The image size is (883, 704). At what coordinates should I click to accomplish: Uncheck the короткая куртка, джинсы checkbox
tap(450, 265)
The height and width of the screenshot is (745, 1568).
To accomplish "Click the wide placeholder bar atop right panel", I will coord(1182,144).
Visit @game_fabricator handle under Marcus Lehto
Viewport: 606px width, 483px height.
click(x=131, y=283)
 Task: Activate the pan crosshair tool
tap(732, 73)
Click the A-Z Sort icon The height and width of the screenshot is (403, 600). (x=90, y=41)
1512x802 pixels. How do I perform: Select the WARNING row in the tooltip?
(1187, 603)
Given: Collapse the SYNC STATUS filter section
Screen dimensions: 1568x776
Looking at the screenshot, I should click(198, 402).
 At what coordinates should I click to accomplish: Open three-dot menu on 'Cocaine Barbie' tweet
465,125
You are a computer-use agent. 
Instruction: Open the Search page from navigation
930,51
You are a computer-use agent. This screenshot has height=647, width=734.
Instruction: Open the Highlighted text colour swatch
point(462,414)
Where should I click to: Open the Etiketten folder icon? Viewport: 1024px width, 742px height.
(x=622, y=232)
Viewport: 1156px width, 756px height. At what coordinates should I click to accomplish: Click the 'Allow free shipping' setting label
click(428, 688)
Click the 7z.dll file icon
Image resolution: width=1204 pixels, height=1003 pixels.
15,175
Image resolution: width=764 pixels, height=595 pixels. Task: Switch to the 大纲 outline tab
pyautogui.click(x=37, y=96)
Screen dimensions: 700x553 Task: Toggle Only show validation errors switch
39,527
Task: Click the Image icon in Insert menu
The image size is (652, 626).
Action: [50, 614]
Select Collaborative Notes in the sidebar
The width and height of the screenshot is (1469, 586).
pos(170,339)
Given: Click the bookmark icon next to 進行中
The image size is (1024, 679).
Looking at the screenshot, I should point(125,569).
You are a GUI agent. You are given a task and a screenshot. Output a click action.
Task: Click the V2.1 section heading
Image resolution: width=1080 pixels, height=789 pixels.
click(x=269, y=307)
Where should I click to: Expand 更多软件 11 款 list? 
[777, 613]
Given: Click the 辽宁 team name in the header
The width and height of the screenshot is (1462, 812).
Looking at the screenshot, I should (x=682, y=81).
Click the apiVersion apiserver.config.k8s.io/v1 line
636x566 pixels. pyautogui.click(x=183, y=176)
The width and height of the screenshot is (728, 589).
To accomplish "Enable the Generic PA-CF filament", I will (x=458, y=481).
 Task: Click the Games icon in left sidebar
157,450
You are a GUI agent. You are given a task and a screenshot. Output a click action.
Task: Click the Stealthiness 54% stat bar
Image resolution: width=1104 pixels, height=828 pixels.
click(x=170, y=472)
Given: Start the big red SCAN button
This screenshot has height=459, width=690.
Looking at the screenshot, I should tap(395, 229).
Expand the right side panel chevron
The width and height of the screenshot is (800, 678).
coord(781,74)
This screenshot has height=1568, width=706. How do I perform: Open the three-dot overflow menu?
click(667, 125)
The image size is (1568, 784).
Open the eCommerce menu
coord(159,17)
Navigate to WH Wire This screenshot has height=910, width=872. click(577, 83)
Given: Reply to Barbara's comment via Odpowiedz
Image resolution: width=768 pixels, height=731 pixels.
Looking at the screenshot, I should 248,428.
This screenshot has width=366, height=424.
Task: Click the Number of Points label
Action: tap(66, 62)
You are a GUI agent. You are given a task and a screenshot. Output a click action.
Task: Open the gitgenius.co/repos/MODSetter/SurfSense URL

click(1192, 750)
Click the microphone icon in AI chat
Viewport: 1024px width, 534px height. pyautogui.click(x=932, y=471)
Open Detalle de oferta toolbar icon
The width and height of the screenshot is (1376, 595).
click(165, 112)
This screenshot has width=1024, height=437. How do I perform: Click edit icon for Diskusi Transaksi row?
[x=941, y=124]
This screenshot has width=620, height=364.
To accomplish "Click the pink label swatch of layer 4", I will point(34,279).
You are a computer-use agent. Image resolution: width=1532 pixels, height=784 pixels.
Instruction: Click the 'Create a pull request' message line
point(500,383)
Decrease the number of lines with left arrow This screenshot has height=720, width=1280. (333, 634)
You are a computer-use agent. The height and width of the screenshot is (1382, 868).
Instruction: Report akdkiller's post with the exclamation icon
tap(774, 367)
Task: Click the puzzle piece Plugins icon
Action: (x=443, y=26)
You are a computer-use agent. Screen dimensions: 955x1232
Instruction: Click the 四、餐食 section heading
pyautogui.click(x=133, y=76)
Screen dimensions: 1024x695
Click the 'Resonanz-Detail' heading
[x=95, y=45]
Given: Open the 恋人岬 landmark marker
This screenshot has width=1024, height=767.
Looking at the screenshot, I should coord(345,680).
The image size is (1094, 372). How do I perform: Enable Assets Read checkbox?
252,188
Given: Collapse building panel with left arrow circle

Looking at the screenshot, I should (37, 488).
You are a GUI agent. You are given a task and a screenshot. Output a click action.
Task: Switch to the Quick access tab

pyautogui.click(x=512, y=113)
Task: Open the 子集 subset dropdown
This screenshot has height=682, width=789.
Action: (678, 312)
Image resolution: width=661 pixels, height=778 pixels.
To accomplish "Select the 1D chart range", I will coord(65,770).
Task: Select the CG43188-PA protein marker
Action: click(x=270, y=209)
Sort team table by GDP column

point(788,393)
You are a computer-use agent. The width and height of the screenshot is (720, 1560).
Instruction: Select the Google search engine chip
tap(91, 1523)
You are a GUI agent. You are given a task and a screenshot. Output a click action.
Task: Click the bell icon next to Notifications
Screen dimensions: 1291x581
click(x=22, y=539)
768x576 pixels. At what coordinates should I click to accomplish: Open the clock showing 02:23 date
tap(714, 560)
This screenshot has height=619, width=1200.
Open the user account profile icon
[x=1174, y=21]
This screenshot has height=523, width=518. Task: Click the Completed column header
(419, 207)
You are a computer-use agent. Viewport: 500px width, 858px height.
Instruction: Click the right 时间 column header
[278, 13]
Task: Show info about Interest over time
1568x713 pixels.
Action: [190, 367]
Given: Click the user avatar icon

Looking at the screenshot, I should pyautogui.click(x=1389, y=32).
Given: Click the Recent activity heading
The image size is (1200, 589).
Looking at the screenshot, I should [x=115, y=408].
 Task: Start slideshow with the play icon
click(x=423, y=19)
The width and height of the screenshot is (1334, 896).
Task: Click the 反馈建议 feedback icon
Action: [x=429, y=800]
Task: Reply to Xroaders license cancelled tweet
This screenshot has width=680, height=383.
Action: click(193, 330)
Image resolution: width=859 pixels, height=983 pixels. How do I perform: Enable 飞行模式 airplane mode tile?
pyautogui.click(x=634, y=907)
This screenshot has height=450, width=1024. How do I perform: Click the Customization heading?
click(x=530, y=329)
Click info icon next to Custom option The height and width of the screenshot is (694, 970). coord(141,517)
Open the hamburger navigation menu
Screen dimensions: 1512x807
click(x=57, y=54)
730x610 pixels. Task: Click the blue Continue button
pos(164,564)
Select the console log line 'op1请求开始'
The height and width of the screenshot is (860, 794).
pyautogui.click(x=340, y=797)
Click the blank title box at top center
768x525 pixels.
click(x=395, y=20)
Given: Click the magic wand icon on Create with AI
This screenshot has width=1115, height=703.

Exercise aim> Whichever lines of the material hold the word "Reply", find and copy them.

Worked solution>
Given: Reply to Barbara's comment via Odpowiedz
Task: Reply to Xroaders license cancelled tweet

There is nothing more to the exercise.